Ahi giustizia di Dio, tante chi stipa
Nuove travaglie e pene, quante i’viddi? 20
E perchè nostra colpa sì ne scipa?
Come fa l'onda là sovra Cariddi,
Che si frange con quella in cui s’intoppa;
Così convien che qui la gente riddi.
Qui vid’io gente più che altrove troppa, 25
E d’una parte e d’altra, con grand’urli,
Voltando pesi per forza di poppa:
Percotevansi incontro, e poscia pur lì
Si rivolgea ciascun, voltando a retro.
Gridando: Perchè tieni, e perchè burli? 30
Così tornavan per lo cerchio tetro,
V. 13. Qui esemplifica allo irrazionabile contento di Pluto, e dico
che sicome le vele de’navilii caggiono avolte e disordinate poi che
si scavezza l'albero, così quello nemico, udito che in cielo si volea
tale viaggio, cadde a terra.
12. Siegue lo poema mostrando come scese nel quarto circolo e soggiunge che vide nuove travaglie, le quali sono perchè si scipa ad ovrare nostre colpo.
22. Cariddi è uno mare che è in settentrione, lo quale è molto percosso dal vento[1] e fallo molto ondeggiare. Or a le rive dove hae contrasto l'acqua dalla terra l'una onda si percuote coll'altra, e poi ciascuna torna là onde ella viene: sichè in quelli così fatti luoghi ha grande frangimento di venti e pettorate di onde di acqua; così dice Dante ch’era in questo quarto circolo genti che si pettoreggiavano e tornava ciascuno nella parte dond’era mosso. E soggiunge che voltavano pesi cioè petroni per forza, quasi a dire che con grande fatica faceano quel suo corso. E dice che urlavano cioè lamentavansi a modo di lupi dicendo l'una parte all’altra: perchè tieni, cioè perchè fosti avaro; l'altra parte dicea: perchè burli, cioè perchè gittasti lo tuo inordinatamente.

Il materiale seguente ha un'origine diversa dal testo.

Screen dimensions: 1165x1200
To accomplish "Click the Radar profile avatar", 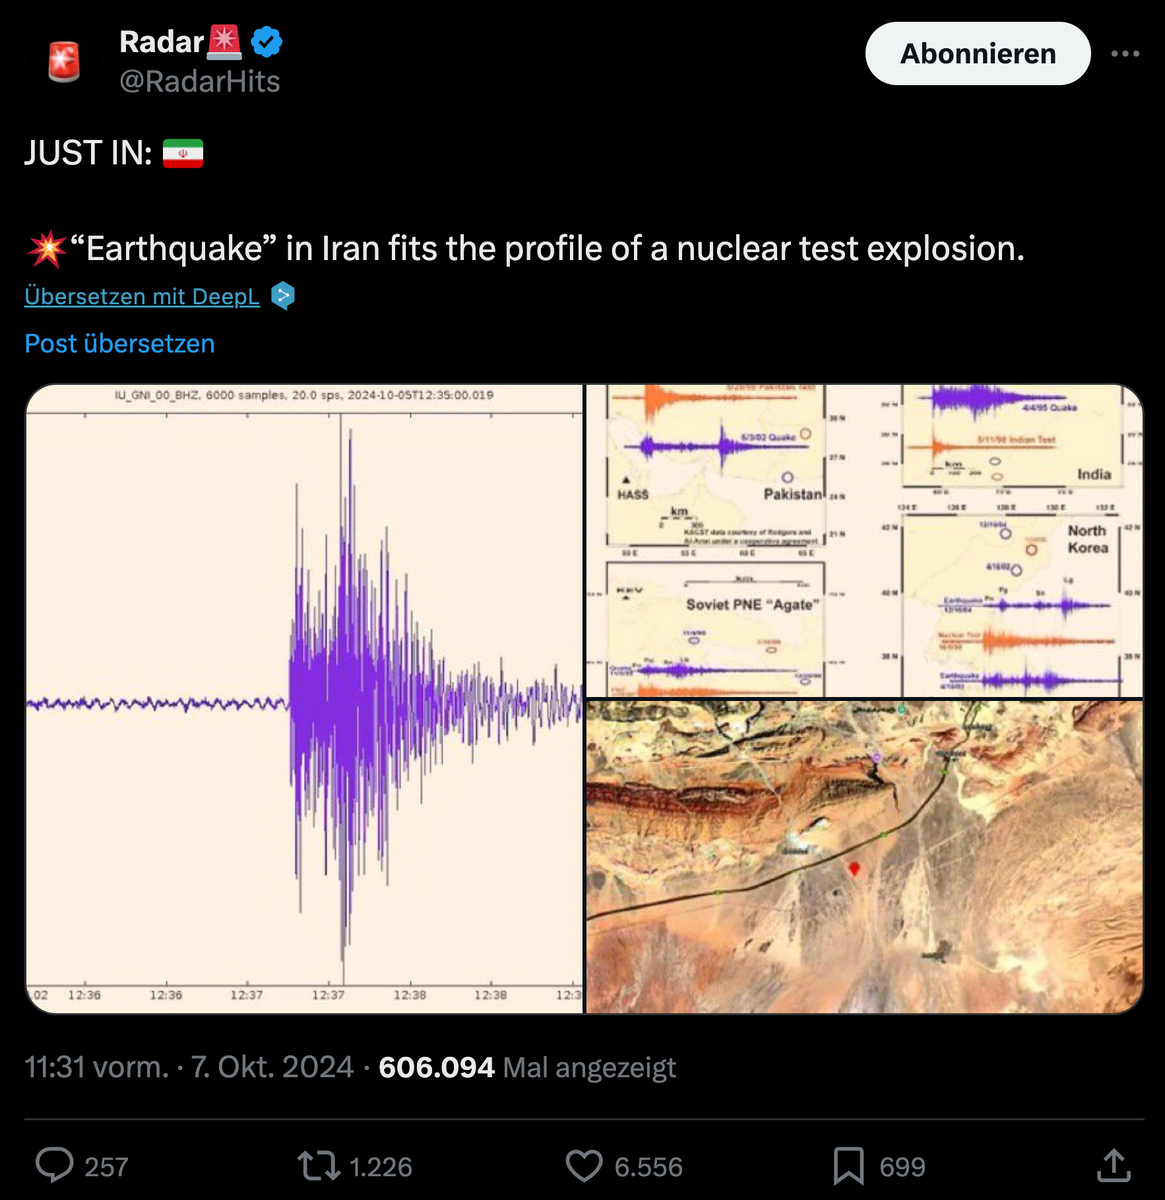I will coord(64,61).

31. Appare nel testo come correano per quel suo circolo, pettoreggiandosi, in due luoghi oppositi; e quando s’incontravano nel detto modo si diceano quell’inno e quel metro, overo verso. Poscia si rivolgea ciascuno per l'altra parte e si scontravano ciascuno per l' altro mezzo circolo.
- ↑ Hora che leggesi nel R è voce ancora viva in Lombardia Cispadana.